(Exercise aim):
Reproduce the listing below line for line, without changing a single character.

(Listed entries):

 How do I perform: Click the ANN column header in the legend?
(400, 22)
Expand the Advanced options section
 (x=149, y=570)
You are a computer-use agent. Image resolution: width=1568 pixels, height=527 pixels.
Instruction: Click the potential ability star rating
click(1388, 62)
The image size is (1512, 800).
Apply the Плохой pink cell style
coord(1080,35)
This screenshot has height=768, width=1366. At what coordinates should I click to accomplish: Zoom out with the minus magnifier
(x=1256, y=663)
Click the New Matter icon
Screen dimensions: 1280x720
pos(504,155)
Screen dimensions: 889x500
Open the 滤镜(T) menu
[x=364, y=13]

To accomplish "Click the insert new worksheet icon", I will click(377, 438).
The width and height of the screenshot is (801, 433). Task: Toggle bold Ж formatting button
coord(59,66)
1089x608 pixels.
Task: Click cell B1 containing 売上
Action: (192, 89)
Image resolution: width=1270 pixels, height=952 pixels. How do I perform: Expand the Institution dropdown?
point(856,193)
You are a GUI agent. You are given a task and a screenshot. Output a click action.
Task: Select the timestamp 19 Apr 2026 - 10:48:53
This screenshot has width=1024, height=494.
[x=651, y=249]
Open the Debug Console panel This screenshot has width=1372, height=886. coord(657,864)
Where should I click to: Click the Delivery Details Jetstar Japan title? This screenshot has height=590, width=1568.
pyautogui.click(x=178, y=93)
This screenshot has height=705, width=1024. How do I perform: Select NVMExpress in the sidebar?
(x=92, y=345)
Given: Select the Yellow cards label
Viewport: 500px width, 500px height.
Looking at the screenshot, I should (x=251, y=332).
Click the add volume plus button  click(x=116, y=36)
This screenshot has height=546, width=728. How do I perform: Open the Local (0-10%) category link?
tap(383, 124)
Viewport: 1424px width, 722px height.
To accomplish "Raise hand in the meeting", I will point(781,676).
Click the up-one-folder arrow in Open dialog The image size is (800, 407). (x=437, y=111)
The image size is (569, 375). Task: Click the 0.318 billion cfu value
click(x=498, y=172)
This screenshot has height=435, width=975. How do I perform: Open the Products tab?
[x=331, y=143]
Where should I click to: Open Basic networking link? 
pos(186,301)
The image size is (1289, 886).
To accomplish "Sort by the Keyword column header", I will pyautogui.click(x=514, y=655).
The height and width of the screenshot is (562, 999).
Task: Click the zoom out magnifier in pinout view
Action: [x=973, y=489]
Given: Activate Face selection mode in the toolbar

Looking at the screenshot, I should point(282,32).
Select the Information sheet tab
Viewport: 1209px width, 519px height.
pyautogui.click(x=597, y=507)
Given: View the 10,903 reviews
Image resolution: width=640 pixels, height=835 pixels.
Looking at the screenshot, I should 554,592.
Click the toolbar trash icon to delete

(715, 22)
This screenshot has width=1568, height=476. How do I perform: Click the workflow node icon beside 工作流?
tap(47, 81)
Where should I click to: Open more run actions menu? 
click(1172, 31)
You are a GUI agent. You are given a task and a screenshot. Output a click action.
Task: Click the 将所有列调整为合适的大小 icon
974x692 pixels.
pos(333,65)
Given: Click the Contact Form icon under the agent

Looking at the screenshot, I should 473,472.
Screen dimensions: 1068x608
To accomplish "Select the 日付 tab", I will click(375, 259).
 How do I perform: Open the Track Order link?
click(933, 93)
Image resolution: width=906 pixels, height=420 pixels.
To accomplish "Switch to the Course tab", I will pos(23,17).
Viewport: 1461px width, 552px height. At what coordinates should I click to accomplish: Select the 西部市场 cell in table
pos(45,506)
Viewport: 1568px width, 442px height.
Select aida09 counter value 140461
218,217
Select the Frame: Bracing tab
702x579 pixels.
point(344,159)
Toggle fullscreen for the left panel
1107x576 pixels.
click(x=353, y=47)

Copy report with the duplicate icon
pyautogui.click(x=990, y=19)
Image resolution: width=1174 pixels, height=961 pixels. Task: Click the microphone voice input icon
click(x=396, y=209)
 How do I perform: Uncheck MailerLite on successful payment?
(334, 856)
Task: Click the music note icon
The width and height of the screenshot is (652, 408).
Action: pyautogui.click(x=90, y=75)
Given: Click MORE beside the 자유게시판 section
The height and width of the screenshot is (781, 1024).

(Output for this exercise):
 How do I perform: Click the ANN column header in the legend?
(400, 22)
Expand the Advanced options section
 (x=149, y=570)
You are a computer-use agent. Image resolution: width=1568 pixels, height=527 pixels.
Instruction: Click the potential ability star rating
click(1388, 62)
The image size is (1512, 800).
Apply the Плохой pink cell style
coord(1080,35)
This screenshot has height=768, width=1366. At what coordinates should I click to accomplish: Zoom out with the minus magnifier
(x=1256, y=663)
Click the New Matter icon
Screen dimensions: 1280x720
pos(504,155)
Screen dimensions: 889x500
Open the 滤镜(T) menu
[x=364, y=13]

To accomplish "Click the insert new worksheet icon", I will click(377, 438).
The width and height of the screenshot is (801, 433). Task: Toggle bold Ж formatting button
coord(59,66)
1089x608 pixels.
Task: Click cell B1 containing 売上
Action: (192, 89)
Image resolution: width=1270 pixels, height=952 pixels. How do I perform: Expand the Institution dropdown?
point(856,193)
You are a GUI agent. You are given a task and a screenshot. Output a click action.
Task: Select the timestamp 19 Apr 2026 - 10:48:53
This screenshot has width=1024, height=494.
[x=651, y=249]
Open the Debug Console panel This screenshot has width=1372, height=886. coord(657,864)
Where should I click to: Click the Delivery Details Jetstar Japan title? This screenshot has height=590, width=1568.
pyautogui.click(x=178, y=93)
This screenshot has height=705, width=1024. How do I perform: Select NVMExpress in the sidebar?
(x=92, y=345)
Given: Select the Yellow cards label
Viewport: 500px width, 500px height.
Looking at the screenshot, I should (x=251, y=332).
Click the add volume plus button  click(x=116, y=36)
This screenshot has height=546, width=728. How do I perform: Open the Local (0-10%) category link?
tap(383, 124)
Viewport: 1424px width, 722px height.
To accomplish "Raise hand in the meeting", I will point(781,676).
Click the up-one-folder arrow in Open dialog The image size is (800, 407). (x=437, y=111)
The image size is (569, 375). Task: Click the 0.318 billion cfu value
click(x=498, y=172)
This screenshot has height=435, width=975. How do I perform: Open the Products tab?
[x=331, y=143]
Where should I click to: Open Basic networking link? 
pos(186,301)
The image size is (1289, 886).
To accomplish "Sort by the Keyword column header", I will pyautogui.click(x=514, y=655).
The height and width of the screenshot is (562, 999).
Task: Click the zoom out magnifier in pinout view
Action: [x=973, y=489]
Given: Activate Face selection mode in the toolbar

Looking at the screenshot, I should point(282,32).
Select the Information sheet tab
Viewport: 1209px width, 519px height.
pyautogui.click(x=597, y=507)
Given: View the 10,903 reviews
Image resolution: width=640 pixels, height=835 pixels.
Looking at the screenshot, I should 554,592.
Click the toolbar trash icon to delete

(715, 22)
This screenshot has width=1568, height=476. How do I perform: Click the workflow node icon beside 工作流?
tap(47, 81)
Where should I click to: Open more run actions menu? 
click(1172, 31)
You are a GUI agent. You are given a task and a screenshot. Output a click action.
Task: Click the 将所有列调整为合适的大小 icon
974x692 pixels.
pos(333,65)
Given: Click the Contact Form icon under the agent

Looking at the screenshot, I should 473,472.
Screen dimensions: 1068x608
To accomplish "Select the 日付 tab", I will click(375, 259).
 How do I perform: Open the Track Order link?
click(933, 93)
Image resolution: width=906 pixels, height=420 pixels.
To accomplish "Switch to the Course tab", I will pos(23,17).
Viewport: 1461px width, 552px height. At what coordinates should I click to accomplish: Select the 西部市场 cell in table
pos(45,506)
Viewport: 1568px width, 442px height.
Select aida09 counter value 140461
218,217
Select the Frame: Bracing tab
702x579 pixels.
point(344,159)
Toggle fullscreen for the left panel
1107x576 pixels.
click(x=353, y=47)

Copy report with the duplicate icon
pyautogui.click(x=990, y=19)
Image resolution: width=1174 pixels, height=961 pixels. Task: Click the microphone voice input icon
click(x=396, y=209)
 How do I perform: Uncheck MailerLite on successful payment?
(334, 856)
Task: Click the music note icon
The width and height of the screenshot is (652, 408).
Action: pyautogui.click(x=90, y=75)
Given: Click MORE beside the 자유게시판 section
The height and width of the screenshot is (781, 1024).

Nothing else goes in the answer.